The "SICE Forum" organized by the School of Information and Communication Engineering (SICE) has invited Prof. Francesco Fioranelli of University of Delft, Netherlands, to deliver an academic webinar. Below are the details for the event, and interested students and faculty members are welcome to attend.
Topic: Radar approaches for sequential human activity classification
Speaker:Francesco Fioranelli (Assistant Professor, University of Delft, Netherlands)
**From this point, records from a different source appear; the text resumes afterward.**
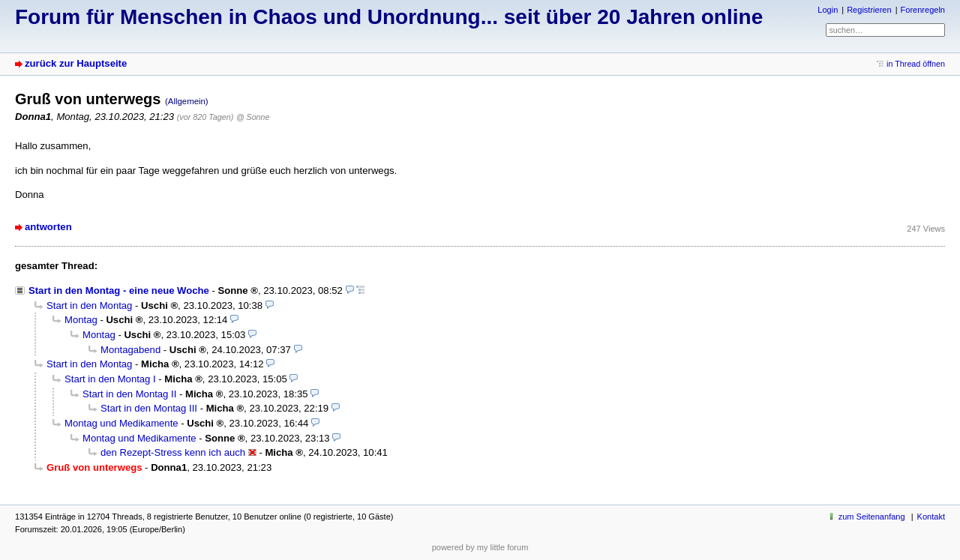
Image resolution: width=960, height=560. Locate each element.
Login (827, 10)
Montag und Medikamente (122, 423)
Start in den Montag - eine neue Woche (118, 290)
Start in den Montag (89, 305)
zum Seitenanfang (872, 517)
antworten (48, 226)
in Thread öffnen (916, 64)
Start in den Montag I (110, 379)
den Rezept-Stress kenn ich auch (172, 452)
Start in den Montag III (148, 408)
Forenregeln (922, 10)
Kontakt (931, 517)
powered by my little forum (480, 547)
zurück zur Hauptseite (76, 63)
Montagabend (130, 349)
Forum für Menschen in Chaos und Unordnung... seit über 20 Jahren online (388, 16)
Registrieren (868, 10)
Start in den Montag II (129, 394)
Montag (81, 319)
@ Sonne (253, 117)
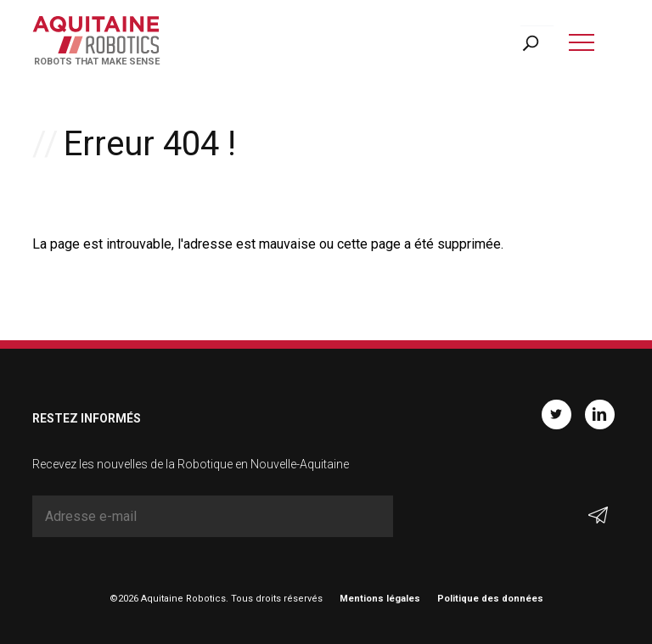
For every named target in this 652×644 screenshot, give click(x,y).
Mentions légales (379, 598)
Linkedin (599, 414)
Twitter (556, 414)
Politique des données (490, 598)
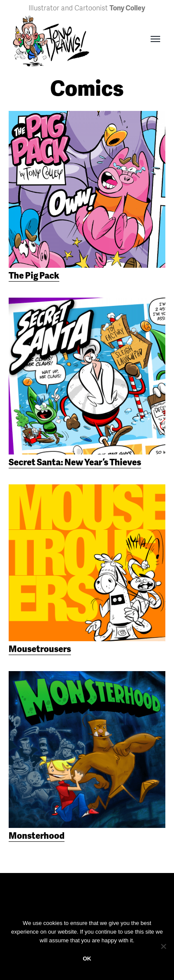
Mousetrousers (40, 649)
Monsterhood (36, 835)
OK (87, 958)
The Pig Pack (34, 275)
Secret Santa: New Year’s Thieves (75, 462)
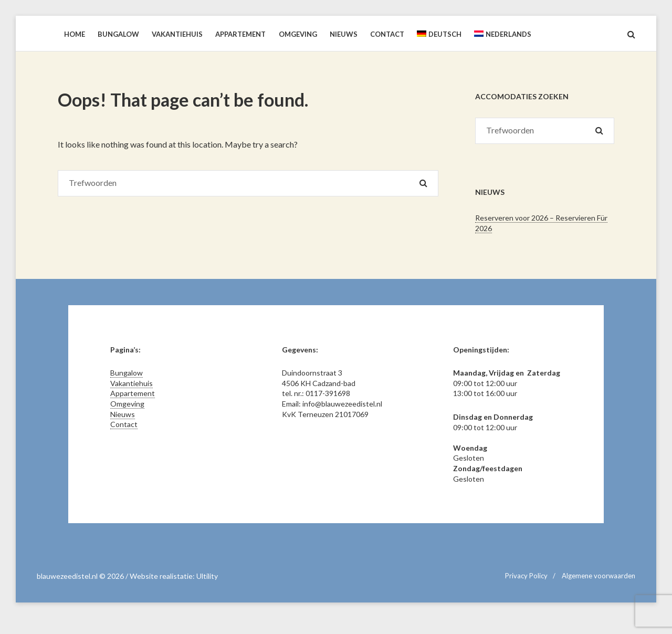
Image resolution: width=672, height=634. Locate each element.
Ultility (207, 576)
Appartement (132, 393)
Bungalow (127, 372)
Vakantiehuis (131, 383)
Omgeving (127, 403)
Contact (124, 424)
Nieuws (122, 414)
Time:14:35-15.05 (Wednesday), December 14, 2022
Venue: Online platform: ZOOM Meeting
Conference links:
https://tudelft.zoom.us/j/99984743283?pwd=SkdGM2VjcXVEZW5xQ3k1ZXYzWXcwQT09
Host:Shisheng Guo, Associate Researcher
Introduction:
One of the outstanding challenges in the classification of human activities using radar is the processing of continuous sequences of data, where heterogeneous activities can be mixed and start/finish at random times and with undefined transitions between them. In contrast to the more conventional approaches where activities are inherently collected as separated “snapshots”, processing these continuous sequences requires methods to separate the different activities, group them intro macro-activities if needed, and formulate classification algorithms tailored to represent such data more as a sequence than as separated images. The talk will discuss some of these challenges, and present non-exhaustive examples from recent literature where continuous activities in the context of assisted living and gesture recognition are classified.
Speakers’ profiles:
Francesco Fioranelli received his Ph.D. degree from Durham University, U.K., in 2014. He is currently a Tenured Assistant Professor at TU Delft in the Netherlands, and was a Lecturer at the University of Glasgow and a Research Associate at University College London.
His research interests include the development of multistatic radar systems and automatic classification for human signatures analysis in healthcare and security, drones and UAVs detection and classification, and automotive radar. He has authored over 130 publications between book chapters, journal and conference papers, and co-edited two books on micro-Doppler and drone signatures.